ВЫБРАННЫЙ ФРАГМЕНТ:
Литмир - Электронная Библиотека

Такое впечатление создается актером исподволь. Особенно ощути­мо оно в сцене покушения на Серебрякова. Здесь Орлов показывает не столько ненависть, сколько процесс созревания героя. Конечно, это взрыв. Но когда дядя Ваня стреляет, он уже словно знает, что не в Се­ребряковых дело, он уже и не думает о профессоре. Он будто чувствует даже, что промахнется. Отчего это? Дядя Ваня осмысливает жизнь. И понимает уже, что за Серебряковым прячется какая-то жестокая и еще непонятная ему "образина", похожая на ту, что видели прежде другие герои актера. Особенная остраненность конфликта чеховской поэтики ясно выявлена в этой сцене, талантливо и глубоко прочувствованной, вернее, продуманной актером.

ИСХОДНЫЕ СТРОКИ:
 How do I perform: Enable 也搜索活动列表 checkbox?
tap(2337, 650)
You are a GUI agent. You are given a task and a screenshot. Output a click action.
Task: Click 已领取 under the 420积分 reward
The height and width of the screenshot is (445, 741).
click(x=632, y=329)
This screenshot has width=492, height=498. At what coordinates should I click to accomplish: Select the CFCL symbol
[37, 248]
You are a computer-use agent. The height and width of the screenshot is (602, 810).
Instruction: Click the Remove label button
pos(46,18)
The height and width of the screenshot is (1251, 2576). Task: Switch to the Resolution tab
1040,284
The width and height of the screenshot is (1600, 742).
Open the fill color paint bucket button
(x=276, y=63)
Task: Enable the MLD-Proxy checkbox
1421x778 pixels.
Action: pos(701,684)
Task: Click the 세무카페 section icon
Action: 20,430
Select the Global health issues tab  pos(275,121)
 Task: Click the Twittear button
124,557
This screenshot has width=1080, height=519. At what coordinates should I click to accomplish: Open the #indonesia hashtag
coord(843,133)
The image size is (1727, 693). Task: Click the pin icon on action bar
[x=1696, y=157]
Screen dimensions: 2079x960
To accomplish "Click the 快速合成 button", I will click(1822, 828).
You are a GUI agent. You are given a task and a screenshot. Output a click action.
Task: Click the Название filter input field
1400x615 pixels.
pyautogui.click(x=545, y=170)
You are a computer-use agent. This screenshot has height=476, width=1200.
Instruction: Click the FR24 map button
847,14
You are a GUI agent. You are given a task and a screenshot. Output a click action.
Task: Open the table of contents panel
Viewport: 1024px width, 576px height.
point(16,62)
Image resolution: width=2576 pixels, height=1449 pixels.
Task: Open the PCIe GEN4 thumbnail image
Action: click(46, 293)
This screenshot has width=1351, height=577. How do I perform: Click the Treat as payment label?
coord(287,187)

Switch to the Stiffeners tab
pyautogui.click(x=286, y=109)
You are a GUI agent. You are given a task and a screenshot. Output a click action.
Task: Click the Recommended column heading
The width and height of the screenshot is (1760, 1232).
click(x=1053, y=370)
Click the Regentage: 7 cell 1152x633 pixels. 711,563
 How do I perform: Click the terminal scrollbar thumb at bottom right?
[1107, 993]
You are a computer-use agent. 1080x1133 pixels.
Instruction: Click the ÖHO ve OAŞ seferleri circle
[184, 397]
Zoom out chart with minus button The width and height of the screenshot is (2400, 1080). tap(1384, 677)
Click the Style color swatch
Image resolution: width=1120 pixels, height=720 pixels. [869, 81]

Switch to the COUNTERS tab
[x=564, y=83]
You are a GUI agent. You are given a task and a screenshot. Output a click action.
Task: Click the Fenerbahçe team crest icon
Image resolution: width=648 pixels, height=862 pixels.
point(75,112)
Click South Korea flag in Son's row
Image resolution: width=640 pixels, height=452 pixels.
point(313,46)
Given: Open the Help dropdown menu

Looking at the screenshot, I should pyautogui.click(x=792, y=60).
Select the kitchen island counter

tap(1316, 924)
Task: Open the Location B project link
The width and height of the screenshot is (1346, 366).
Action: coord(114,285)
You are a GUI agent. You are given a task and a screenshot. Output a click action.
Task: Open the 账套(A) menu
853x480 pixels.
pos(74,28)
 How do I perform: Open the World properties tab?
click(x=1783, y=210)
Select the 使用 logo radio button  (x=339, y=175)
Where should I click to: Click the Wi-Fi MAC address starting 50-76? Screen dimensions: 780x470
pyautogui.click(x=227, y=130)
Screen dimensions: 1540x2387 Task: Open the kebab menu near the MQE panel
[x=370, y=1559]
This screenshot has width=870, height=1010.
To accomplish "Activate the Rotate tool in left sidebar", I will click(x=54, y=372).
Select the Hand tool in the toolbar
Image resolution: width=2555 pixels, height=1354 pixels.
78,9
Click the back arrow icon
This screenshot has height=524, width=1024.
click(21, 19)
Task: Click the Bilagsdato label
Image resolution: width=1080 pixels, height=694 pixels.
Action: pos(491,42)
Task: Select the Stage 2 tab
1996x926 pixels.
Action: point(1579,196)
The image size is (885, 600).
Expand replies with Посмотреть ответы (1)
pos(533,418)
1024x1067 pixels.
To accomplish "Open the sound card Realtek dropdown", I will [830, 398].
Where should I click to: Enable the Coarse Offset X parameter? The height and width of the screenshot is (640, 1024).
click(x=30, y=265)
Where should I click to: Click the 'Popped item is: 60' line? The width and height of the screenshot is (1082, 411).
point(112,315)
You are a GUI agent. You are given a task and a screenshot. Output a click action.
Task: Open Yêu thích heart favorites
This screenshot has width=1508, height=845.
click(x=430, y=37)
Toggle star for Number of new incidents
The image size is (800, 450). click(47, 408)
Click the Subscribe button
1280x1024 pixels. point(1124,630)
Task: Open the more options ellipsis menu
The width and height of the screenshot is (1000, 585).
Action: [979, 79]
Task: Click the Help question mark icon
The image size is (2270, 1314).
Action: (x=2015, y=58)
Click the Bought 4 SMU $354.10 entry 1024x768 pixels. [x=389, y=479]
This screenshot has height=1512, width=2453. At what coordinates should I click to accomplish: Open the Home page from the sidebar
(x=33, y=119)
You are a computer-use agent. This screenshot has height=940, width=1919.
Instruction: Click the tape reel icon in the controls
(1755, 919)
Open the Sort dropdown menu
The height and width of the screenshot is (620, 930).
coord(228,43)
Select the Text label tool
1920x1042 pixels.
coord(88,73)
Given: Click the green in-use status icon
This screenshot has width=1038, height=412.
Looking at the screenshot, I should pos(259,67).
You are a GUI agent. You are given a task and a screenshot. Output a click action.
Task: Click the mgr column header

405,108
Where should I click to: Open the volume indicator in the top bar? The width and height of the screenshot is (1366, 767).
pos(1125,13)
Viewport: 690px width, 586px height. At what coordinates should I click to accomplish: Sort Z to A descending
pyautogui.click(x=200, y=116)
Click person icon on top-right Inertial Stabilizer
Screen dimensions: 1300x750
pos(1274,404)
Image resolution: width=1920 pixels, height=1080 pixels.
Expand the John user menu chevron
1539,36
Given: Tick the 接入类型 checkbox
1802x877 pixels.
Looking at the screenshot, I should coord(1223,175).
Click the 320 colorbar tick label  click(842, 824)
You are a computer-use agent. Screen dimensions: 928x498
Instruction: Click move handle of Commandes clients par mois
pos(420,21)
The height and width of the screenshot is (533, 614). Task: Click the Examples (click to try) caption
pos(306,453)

ТРЕБУЕМЫЕ ДЕЙСТВИЯ:
• A. Воспроизведите без изменений часть фрагмента о дяде Ване, которая начинается со слов "Такое впечатление создается" и заканчивается словами "вернее, продуманной актером.".
• B. Отберите из приведенных выше строк все, где встречается слово "perform", с учетом регистра.

РЕЗУЛЬТАТЫ ВЫПОЛНЕНИЯ:
• A.
Такое впечатление создается актером исподволь. Особенно ощути­мо оно в сцене покушения на Серебрякова. Здесь Орлов показывает не столько ненависть, сколько процесс созревания героя. Конечно, это взрыв. Но когда дядя Ваня стреляет, он уже словно знает, что не в Се­ребряковых дело, он уже и не думает о профессоре. Он будто чувствует даже, что промахнется. Отчего это? Дядя Ваня осмысливает жизнь. И понимает уже, что за Серебряковым прячется какая-то жестокая и еще непонятная ему "образина", похожая на ту, что видели прежде другие герои актера. Особенная остраненность конфликта чеховской поэтики ясно выявлена в этой сцене, талантливо и глубоко прочувствованной, вернее, продуманной актером.

• B.
 How do I perform: Enable 也搜索活动列表 checkbox?
This screenshot has width=1351, height=577. How do I perform: Click the Treat as payment label?
 How do I perform: Click the terminal scrollbar thumb at bottom right?
 How do I perform: Open the World properties tab?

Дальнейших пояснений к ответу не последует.